▶ [PROMPT]: Print this span of the material below exactly: the line with "Task: Open jan_asleep's", the line with "The width and", and every line between them, but nothing else.

▶ [DATASET CONTENT]:
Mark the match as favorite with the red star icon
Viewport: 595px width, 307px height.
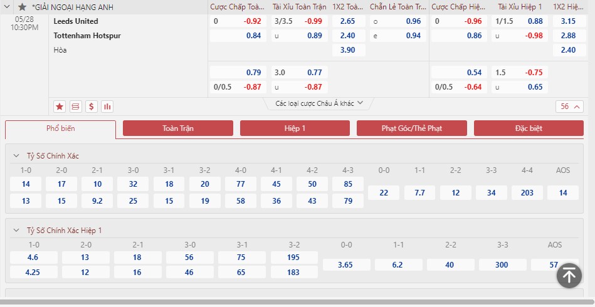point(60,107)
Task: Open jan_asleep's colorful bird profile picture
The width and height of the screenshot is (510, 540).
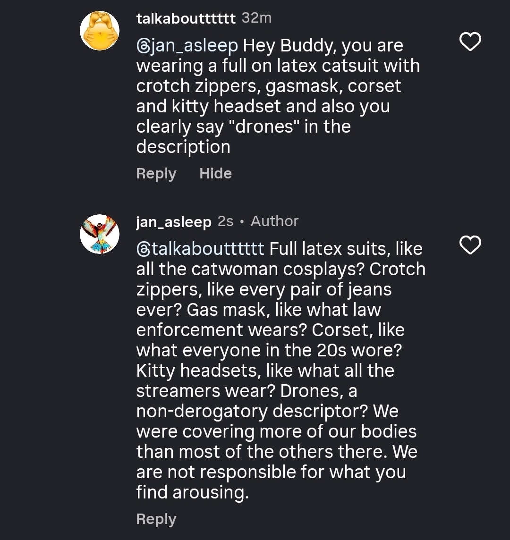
==
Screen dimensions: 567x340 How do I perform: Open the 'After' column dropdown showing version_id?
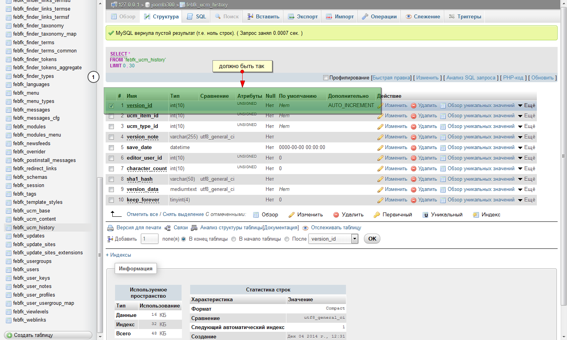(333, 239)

▶ [TASK OUTPUT]:
Task: Open jan_asleep's colorful bird profile picture
The width and height of the screenshot is (510, 540).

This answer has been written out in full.